### DATASET RECORDS

------

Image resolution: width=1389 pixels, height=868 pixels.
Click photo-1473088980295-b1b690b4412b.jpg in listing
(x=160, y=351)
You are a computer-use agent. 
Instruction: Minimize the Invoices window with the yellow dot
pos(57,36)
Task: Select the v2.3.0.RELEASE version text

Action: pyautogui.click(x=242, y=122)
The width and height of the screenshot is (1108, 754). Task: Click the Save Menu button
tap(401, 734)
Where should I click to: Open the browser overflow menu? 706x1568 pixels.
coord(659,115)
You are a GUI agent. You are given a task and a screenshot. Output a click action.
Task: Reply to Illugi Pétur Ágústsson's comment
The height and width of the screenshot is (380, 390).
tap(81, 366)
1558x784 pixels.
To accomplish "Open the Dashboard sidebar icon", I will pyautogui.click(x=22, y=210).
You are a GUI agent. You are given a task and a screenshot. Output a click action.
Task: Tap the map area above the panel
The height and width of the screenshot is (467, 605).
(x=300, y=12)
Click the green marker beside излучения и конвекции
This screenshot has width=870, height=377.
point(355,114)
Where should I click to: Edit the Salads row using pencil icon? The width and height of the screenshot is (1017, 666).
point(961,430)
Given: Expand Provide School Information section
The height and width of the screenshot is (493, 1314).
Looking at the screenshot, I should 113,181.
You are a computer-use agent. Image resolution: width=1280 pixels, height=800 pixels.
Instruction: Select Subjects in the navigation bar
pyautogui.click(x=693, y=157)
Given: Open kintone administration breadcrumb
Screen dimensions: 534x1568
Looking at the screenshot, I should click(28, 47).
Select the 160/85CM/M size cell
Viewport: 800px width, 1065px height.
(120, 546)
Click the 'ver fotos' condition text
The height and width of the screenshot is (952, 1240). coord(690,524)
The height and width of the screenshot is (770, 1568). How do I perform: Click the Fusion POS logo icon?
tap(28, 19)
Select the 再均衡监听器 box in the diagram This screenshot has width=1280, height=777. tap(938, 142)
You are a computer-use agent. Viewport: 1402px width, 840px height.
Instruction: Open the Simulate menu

------

### GIVEN TASK
Render as a numbered list, omitting blank lines, the lines of the records from the line containing "You are a computer-use agent. Viewport: 1402px" through the end of the records, both ends included.

### REPLY TO THE EXERCISE
1. You are a computer-use agent. Viewport: 1402px width, 840px height.
2. Instruction: Open the Simulate menu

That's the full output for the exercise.